WHAT THE TASK ASKS: Transcribe exactly, and without pictures, only the lines from the one bearing "Click the 변경 button for 할인/쿠폰" through the final line of the data below.

MATERIAL FOR THE TASK:
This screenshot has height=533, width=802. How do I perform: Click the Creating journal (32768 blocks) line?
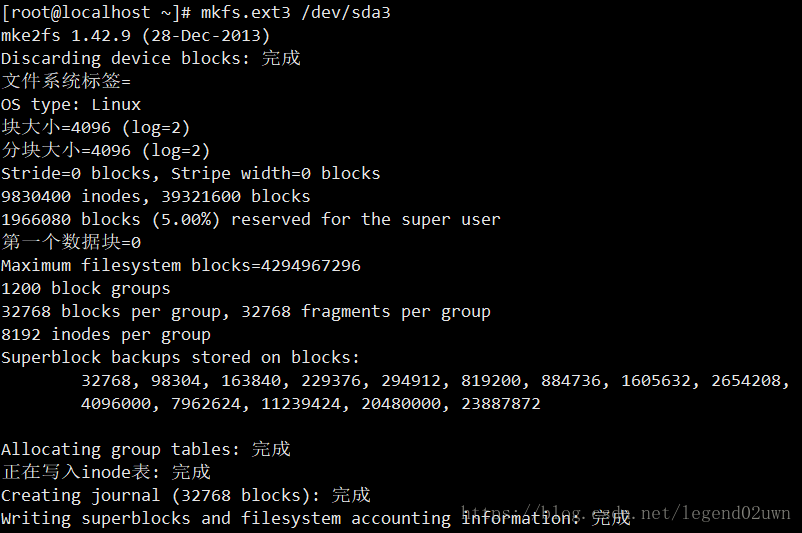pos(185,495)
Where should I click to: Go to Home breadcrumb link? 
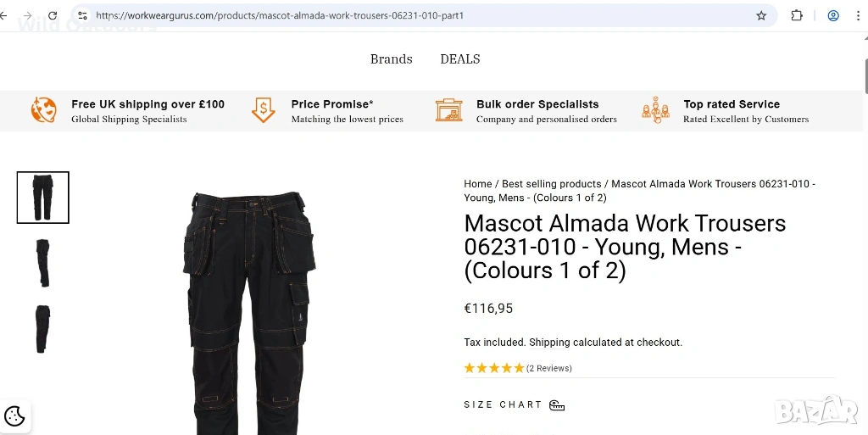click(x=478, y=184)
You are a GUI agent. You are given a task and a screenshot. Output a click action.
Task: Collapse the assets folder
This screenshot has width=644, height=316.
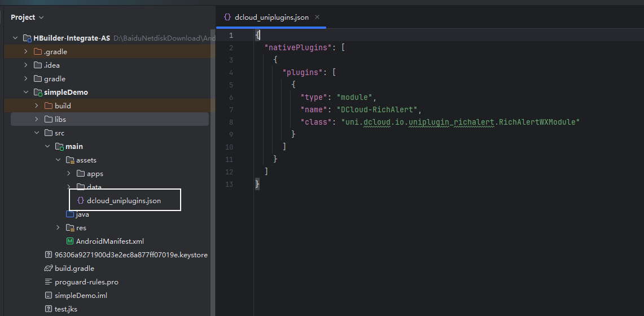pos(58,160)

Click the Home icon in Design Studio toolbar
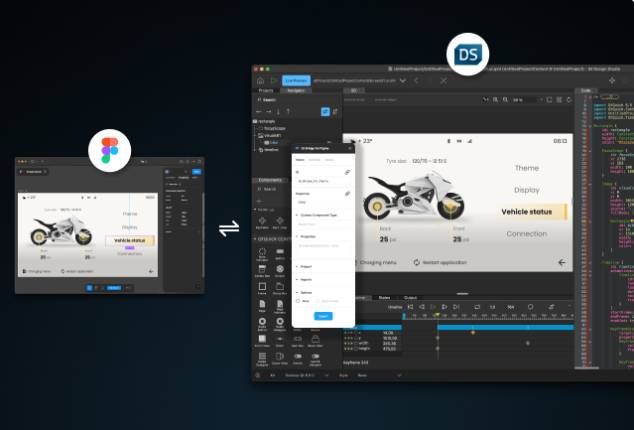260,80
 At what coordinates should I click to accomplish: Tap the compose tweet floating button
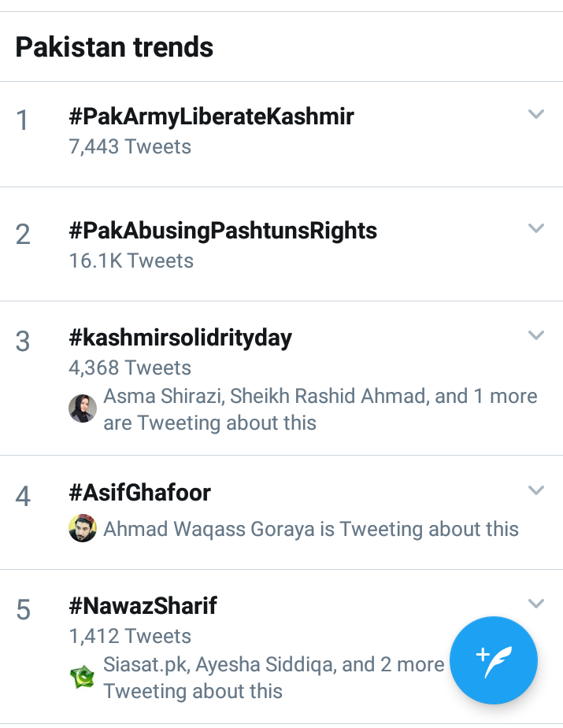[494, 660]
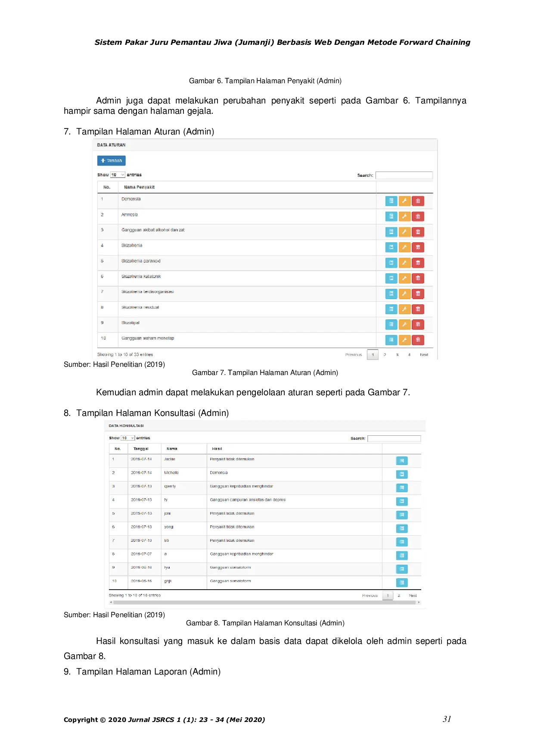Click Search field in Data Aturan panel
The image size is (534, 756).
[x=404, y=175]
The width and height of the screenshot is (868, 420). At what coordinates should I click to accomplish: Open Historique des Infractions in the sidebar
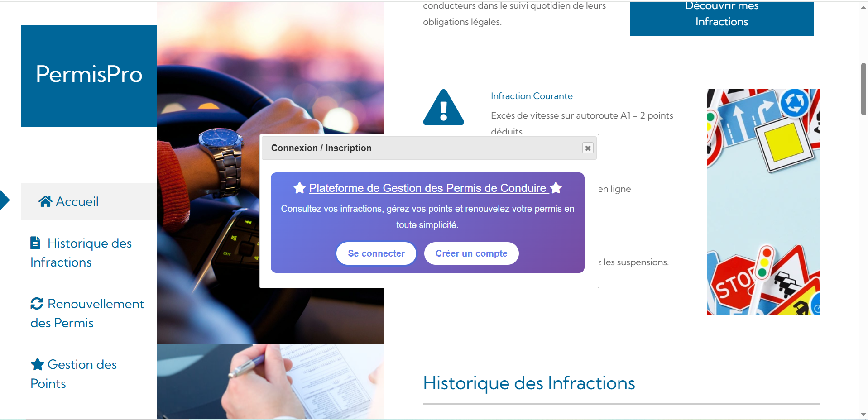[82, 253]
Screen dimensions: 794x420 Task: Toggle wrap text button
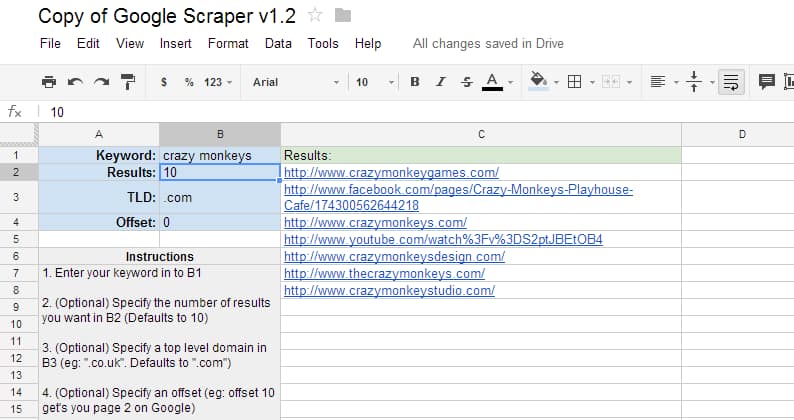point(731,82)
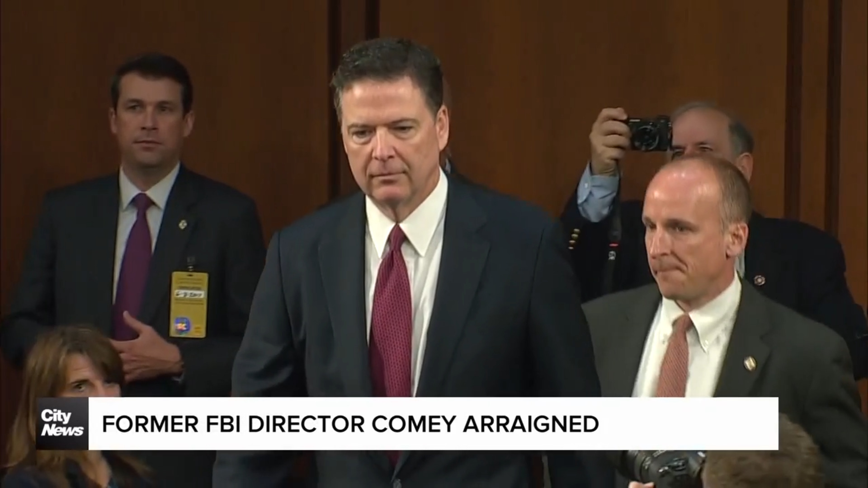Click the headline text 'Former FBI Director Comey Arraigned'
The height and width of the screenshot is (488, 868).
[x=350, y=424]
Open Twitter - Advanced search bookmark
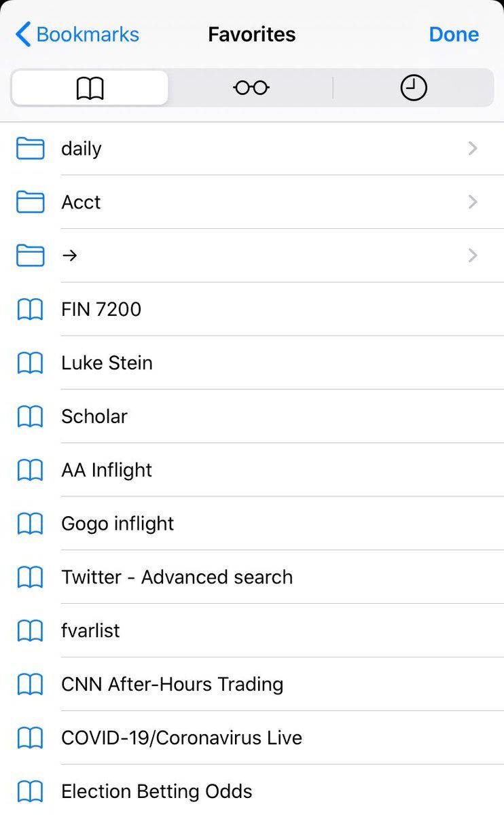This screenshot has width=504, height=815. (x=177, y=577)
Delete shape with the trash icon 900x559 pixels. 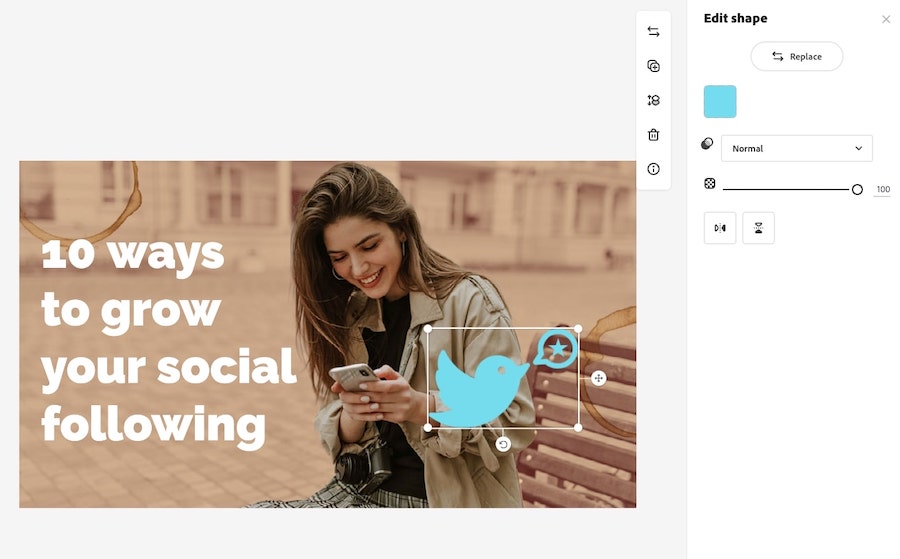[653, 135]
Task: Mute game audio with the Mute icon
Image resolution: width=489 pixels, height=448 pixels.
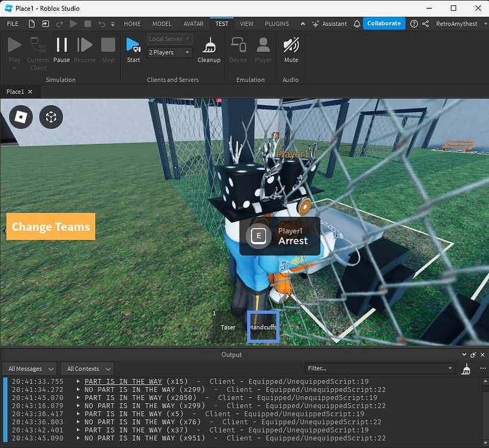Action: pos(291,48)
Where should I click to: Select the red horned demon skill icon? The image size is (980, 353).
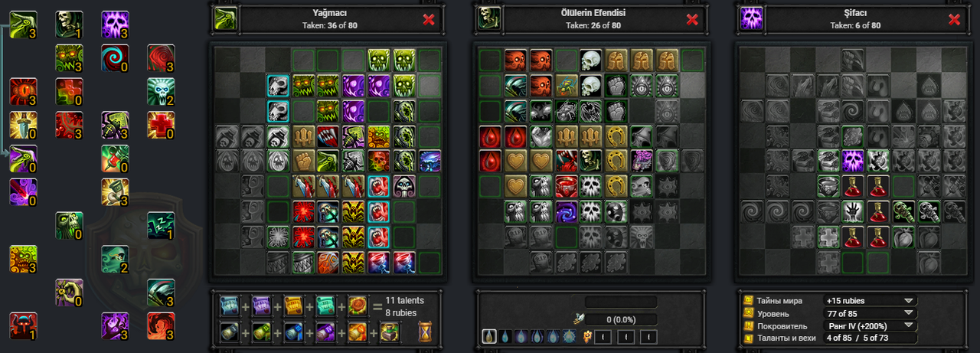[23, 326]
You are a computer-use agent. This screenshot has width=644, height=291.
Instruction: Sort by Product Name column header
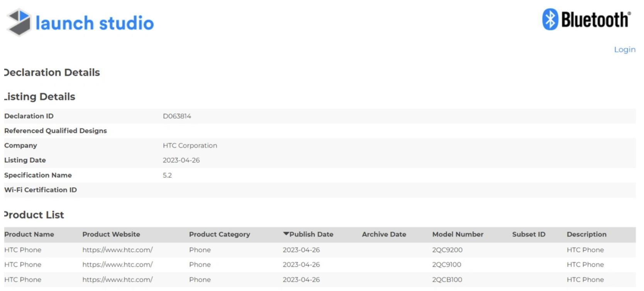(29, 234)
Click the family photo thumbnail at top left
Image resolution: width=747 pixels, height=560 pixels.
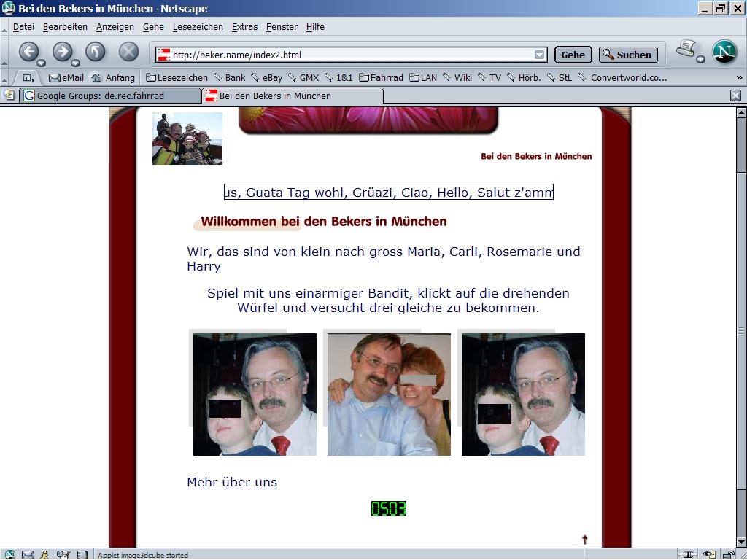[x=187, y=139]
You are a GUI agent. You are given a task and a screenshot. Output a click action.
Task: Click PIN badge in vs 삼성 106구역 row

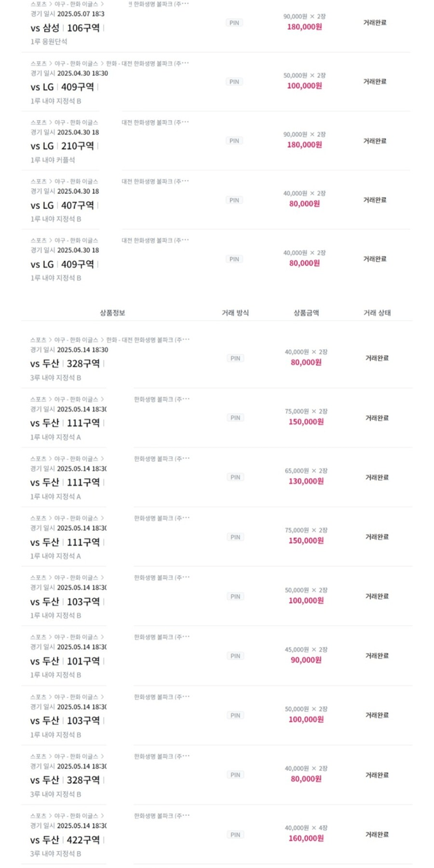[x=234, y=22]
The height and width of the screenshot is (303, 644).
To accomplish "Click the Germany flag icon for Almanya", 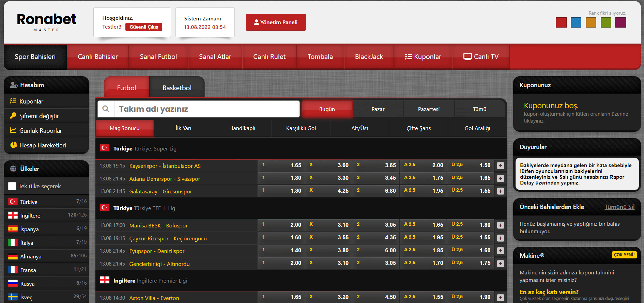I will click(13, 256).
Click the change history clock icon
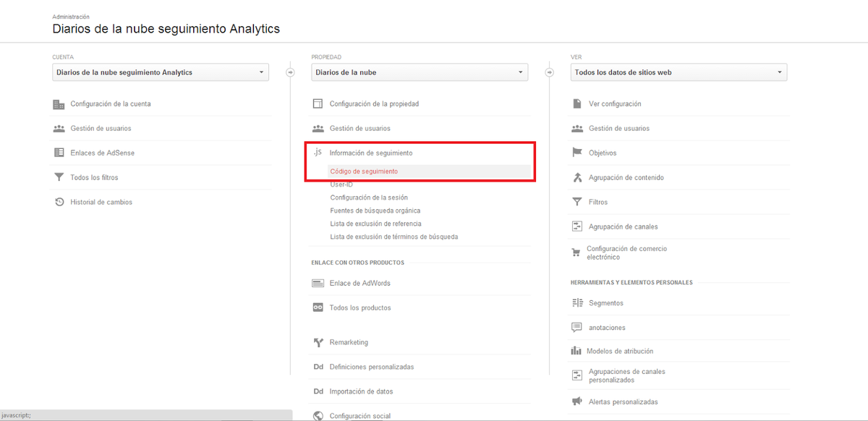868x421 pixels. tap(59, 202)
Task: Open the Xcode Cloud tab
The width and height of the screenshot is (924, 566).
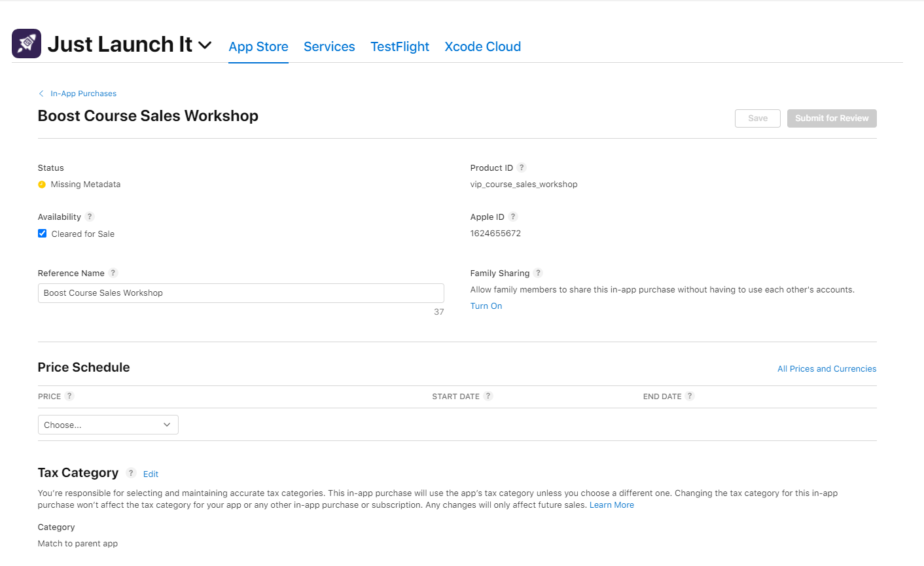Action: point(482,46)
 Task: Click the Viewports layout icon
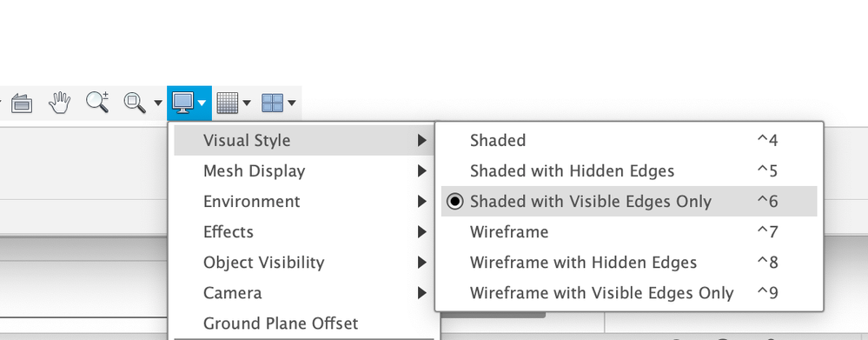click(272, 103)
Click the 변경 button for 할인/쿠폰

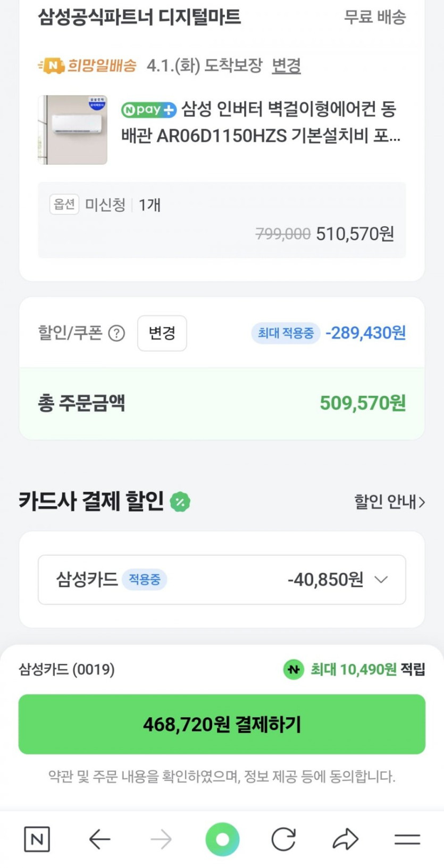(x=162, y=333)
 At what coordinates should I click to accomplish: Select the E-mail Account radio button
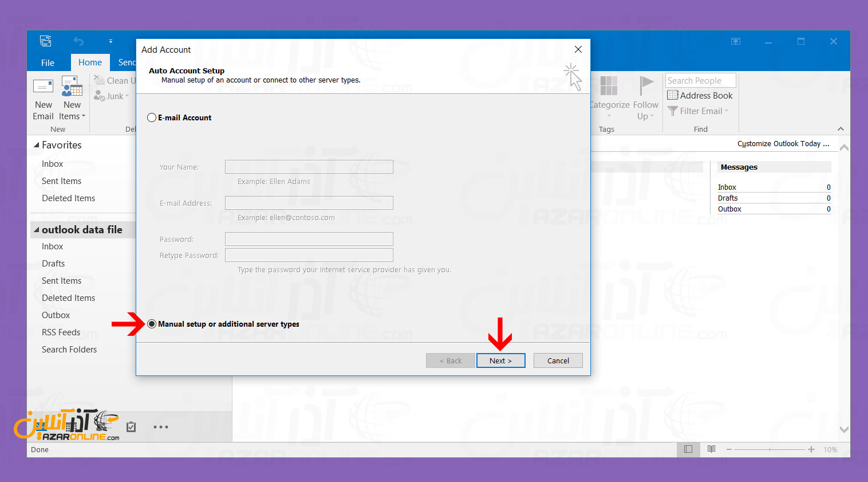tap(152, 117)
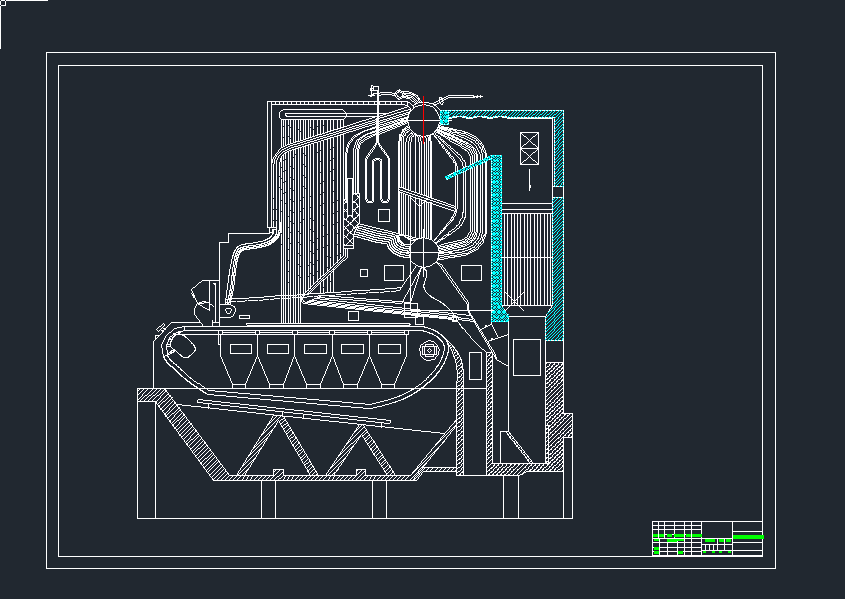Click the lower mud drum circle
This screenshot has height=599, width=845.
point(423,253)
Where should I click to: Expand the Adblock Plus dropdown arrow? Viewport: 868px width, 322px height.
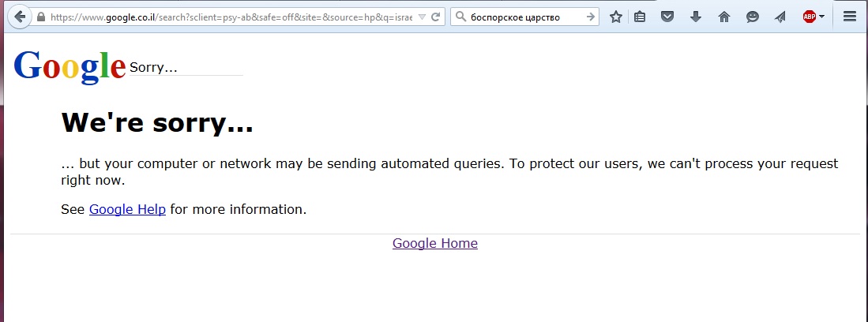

SOLUTION FOR THIS PROBLEM:
Click the 변경 button for 할인/쿠폰

(x=162, y=333)
 At what coordinates should I click to accomplish: Select the E-mail Account radio button
tap(152, 117)
Click the lower mud drum circle
This screenshot has height=599, width=845.
point(423,253)
Where should I click to: Expand the Adblock Plus dropdown arrow? Viewport: 868px width, 322px height.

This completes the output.